▸ **EXERCISE AIM**
Write the listing out again in full. Every character must match.
··· DATA FOR PROCESSING
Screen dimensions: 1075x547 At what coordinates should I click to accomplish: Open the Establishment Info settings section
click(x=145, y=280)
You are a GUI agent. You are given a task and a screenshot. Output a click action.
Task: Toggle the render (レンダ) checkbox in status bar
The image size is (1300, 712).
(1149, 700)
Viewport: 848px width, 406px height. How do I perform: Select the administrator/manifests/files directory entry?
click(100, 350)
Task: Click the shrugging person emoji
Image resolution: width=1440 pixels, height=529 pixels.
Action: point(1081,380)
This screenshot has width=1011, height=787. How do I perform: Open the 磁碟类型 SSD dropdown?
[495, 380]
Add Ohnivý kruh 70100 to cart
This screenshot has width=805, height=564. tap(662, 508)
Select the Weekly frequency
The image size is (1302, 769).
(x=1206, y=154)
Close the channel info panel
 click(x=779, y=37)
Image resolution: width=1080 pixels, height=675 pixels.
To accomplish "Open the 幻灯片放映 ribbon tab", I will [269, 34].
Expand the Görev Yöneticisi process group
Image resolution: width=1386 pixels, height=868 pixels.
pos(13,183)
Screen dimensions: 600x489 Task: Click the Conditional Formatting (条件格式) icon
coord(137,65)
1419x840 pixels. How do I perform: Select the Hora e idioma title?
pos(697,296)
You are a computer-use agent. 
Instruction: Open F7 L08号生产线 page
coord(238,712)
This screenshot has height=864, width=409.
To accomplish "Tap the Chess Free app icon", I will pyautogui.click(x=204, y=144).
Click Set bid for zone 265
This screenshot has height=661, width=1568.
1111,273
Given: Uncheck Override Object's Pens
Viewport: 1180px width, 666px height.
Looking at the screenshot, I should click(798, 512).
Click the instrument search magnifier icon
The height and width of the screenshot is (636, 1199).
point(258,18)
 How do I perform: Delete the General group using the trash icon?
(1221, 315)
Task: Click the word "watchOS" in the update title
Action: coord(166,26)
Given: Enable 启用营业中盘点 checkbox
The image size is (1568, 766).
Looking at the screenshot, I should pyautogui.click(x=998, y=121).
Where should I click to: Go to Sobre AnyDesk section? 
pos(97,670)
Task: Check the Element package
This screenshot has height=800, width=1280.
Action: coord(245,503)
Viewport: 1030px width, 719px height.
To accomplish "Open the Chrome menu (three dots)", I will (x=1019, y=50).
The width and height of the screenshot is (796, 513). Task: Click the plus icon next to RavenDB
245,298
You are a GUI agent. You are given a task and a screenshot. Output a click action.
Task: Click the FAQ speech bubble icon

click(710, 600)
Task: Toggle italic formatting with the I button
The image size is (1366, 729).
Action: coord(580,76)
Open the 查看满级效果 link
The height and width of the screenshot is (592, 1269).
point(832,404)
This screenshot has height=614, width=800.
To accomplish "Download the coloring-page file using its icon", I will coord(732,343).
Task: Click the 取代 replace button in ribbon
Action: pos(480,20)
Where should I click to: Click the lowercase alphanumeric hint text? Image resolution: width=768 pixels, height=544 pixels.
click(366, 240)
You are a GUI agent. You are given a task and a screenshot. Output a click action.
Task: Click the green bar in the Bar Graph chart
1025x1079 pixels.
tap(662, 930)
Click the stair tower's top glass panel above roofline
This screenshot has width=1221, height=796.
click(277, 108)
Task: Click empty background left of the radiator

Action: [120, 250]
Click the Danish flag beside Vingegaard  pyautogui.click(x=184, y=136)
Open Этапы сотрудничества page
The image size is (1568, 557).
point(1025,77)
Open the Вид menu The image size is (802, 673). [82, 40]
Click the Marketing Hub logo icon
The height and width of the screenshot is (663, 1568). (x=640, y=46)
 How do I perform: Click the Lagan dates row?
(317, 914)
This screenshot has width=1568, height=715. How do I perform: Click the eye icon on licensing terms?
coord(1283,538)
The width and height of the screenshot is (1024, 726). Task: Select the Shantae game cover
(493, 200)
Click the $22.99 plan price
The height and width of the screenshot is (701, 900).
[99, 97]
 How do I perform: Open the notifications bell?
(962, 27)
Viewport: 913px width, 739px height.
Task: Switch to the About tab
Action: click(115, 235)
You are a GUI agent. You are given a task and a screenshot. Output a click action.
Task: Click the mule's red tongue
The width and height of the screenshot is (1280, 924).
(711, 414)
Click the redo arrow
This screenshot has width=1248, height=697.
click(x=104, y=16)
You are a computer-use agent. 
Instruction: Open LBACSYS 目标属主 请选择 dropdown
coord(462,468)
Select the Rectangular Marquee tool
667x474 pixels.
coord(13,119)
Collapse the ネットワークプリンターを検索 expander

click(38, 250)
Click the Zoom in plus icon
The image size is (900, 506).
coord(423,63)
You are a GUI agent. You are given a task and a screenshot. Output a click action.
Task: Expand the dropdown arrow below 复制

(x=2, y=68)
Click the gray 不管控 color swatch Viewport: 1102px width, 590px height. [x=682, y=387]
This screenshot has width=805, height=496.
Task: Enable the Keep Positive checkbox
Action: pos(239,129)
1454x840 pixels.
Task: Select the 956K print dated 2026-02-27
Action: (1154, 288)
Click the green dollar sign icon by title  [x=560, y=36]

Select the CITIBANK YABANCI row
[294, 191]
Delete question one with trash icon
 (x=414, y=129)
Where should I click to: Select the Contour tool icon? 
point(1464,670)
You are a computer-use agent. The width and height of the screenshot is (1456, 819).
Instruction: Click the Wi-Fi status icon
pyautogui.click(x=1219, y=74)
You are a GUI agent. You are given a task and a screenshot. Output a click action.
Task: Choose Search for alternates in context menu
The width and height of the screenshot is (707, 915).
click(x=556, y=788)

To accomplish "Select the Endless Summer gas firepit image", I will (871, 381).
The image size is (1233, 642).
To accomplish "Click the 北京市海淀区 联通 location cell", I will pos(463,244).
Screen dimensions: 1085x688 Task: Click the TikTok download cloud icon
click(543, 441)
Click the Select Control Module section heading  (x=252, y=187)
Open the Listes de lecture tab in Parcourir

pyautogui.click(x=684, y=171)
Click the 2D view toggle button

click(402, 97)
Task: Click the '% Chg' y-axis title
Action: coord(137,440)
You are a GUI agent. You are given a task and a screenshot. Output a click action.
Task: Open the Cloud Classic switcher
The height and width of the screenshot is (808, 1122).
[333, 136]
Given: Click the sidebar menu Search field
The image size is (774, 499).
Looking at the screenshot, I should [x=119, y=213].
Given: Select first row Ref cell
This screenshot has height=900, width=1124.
······
▸ **WRITTEN ANSWER**
Screen dimensions: 1075x547 At what coordinates should I click to accomplish: Open the Establishment Info settings section
click(x=145, y=280)
You are a GUI agent. You are given a task and a screenshot. Output a click action.
Task: Toggle the render (レンダ) checkbox in status bar
The image size is (1300, 712).
(1149, 700)
Viewport: 848px width, 406px height. How do I perform: Select the administrator/manifests/files directory entry?
click(100, 350)
Task: Click the shrugging person emoji
Image resolution: width=1440 pixels, height=529 pixels.
Action: point(1081,380)
This screenshot has width=1011, height=787. How do I perform: Open the 磁碟类型 SSD dropdown?
[495, 380]
Add Ohnivý kruh 70100 to cart
This screenshot has width=805, height=564. tap(662, 508)
Select the Weekly frequency
The image size is (1302, 769).
(x=1206, y=154)
Close the channel info panel
 click(x=779, y=37)
Image resolution: width=1080 pixels, height=675 pixels.
To accomplish "Open the 幻灯片放映 ribbon tab", I will [269, 34].
Expand the Görev Yöneticisi process group
Image resolution: width=1386 pixels, height=868 pixels.
pos(13,183)
Screen dimensions: 600x489 Task: Click the Conditional Formatting (条件格式) icon
coord(137,65)
1419x840 pixels. How do I perform: Select the Hora e idioma title?
pos(697,296)
You are a computer-use agent. 
Instruction: Open F7 L08号生产线 page
coord(238,712)
This screenshot has height=864, width=409.
To accomplish "Tap the Chess Free app icon", I will pyautogui.click(x=204, y=144).
Click Set bid for zone 265
This screenshot has height=661, width=1568.
1111,273
Given: Uncheck Override Object's Pens
Viewport: 1180px width, 666px height.
Looking at the screenshot, I should click(798, 512).
Click the instrument search magnifier icon
The height and width of the screenshot is (636, 1199).
point(258,18)
 How do I perform: Delete the General group using the trash icon?
(1221, 315)
Task: Click the word "watchOS" in the update title
Action: coord(166,26)
Given: Enable 启用营业中盘点 checkbox
The image size is (1568, 766).
Looking at the screenshot, I should pyautogui.click(x=998, y=121).
Where should I click to: Go to Sobre AnyDesk section? 
pos(97,670)
Task: Check the Element package
This screenshot has height=800, width=1280.
Action: coord(245,503)
Viewport: 1030px width, 719px height.
To accomplish "Open the Chrome menu (three dots)", I will (x=1019, y=50).
The width and height of the screenshot is (796, 513). Task: Click the plus icon next to RavenDB
245,298
You are a GUI agent. You are given a task and a screenshot. Output a click action.
Task: Click the FAQ speech bubble icon

click(710, 600)
Task: Toggle italic formatting with the I button
The image size is (1366, 729).
Action: coord(580,76)
Open the 查看满级效果 link
The height and width of the screenshot is (592, 1269).
point(832,404)
This screenshot has height=614, width=800.
To accomplish "Download the coloring-page file using its icon", I will coord(732,343).
Task: Click the 取代 replace button in ribbon
Action: pos(480,20)
Where should I click to: Click the lowercase alphanumeric hint text? Image resolution: width=768 pixels, height=544 pixels.
click(366, 240)
You are a GUI agent. You are given a task and a screenshot. Output a click action.
Task: Click the green bar in the Bar Graph chart
1025x1079 pixels.
tap(662, 930)
Click the stair tower's top glass panel above roofline
This screenshot has width=1221, height=796.
click(277, 108)
Task: Click empty background left of the radiator

Action: [120, 250]
Click the Danish flag beside Vingegaard  pyautogui.click(x=184, y=136)
Open Этапы сотрудничества page
The image size is (1568, 557).
point(1025,77)
Open the Вид menu The image size is (802, 673). [82, 40]
Click the Marketing Hub logo icon
The height and width of the screenshot is (663, 1568). (x=640, y=46)
 How do I perform: Click the Lagan dates row?
(317, 914)
This screenshot has width=1568, height=715. How do I perform: Click the eye icon on licensing terms?
coord(1283,538)
The width and height of the screenshot is (1024, 726). Task: Select the Shantae game cover
(493, 200)
Click the $22.99 plan price
The height and width of the screenshot is (701, 900).
[99, 97]
 How do I perform: Open the notifications bell?
(962, 27)
Viewport: 913px width, 739px height.
Task: Switch to the About tab
Action: click(115, 235)
You are a GUI agent. You are given a task and a screenshot. Output a click action.
Task: Click the mule's red tongue
The width and height of the screenshot is (1280, 924).
(711, 414)
Click the redo arrow
This screenshot has width=1248, height=697.
click(x=104, y=16)
You are a computer-use agent. 
Instruction: Open LBACSYS 目标属主 请选择 dropdown
coord(462,468)
Select the Rectangular Marquee tool
667x474 pixels.
coord(13,119)
Collapse the ネットワークプリンターを検索 expander

click(38, 250)
Click the Zoom in plus icon
The image size is (900, 506).
coord(423,63)
You are a GUI agent. You are given a task and a screenshot. Output a click action.
Task: Expand the dropdown arrow below 复制

(x=2, y=68)
Click the gray 不管控 color swatch Viewport: 1102px width, 590px height. [x=682, y=387]
This screenshot has width=805, height=496.
Task: Enable the Keep Positive checkbox
Action: pos(239,129)
1454x840 pixels.
Task: Select the 956K print dated 2026-02-27
Action: (1154, 288)
Click the green dollar sign icon by title  [x=560, y=36]

Select the CITIBANK YABANCI row
[294, 191]
Delete question one with trash icon
 (x=414, y=129)
Where should I click to: Select the Contour tool icon? 
point(1464,670)
You are a computer-use agent. The width and height of the screenshot is (1456, 819).
Instruction: Click the Wi-Fi status icon
pyautogui.click(x=1219, y=74)
You are a GUI agent. You are given a task and a screenshot. Output a click action.
Task: Choose Search for alternates in context menu
The width and height of the screenshot is (707, 915).
click(x=556, y=788)

To accomplish "Select the Endless Summer gas firepit image", I will (871, 381).
The image size is (1233, 642).
To accomplish "Click the 北京市海淀区 联通 location cell", I will pos(463,244).
Screen dimensions: 1085x688 Task: Click the TikTok download cloud icon
click(543, 441)
Click the Select Control Module section heading  (x=252, y=187)
Open the Listes de lecture tab in Parcourir

pyautogui.click(x=684, y=171)
Click the 2D view toggle button

click(402, 97)
Task: Click the '% Chg' y-axis title
Action: coord(137,440)
You are a GUI agent. You are given a task and a screenshot. Output a click action.
Task: Open the Cloud Classic switcher
The height and width of the screenshot is (808, 1122).
[333, 136]
Given: Click the sidebar menu Search field
The image size is (774, 499).
Looking at the screenshot, I should [x=119, y=213].
Given: Select first row Ref cell
This screenshot has height=900, width=1124.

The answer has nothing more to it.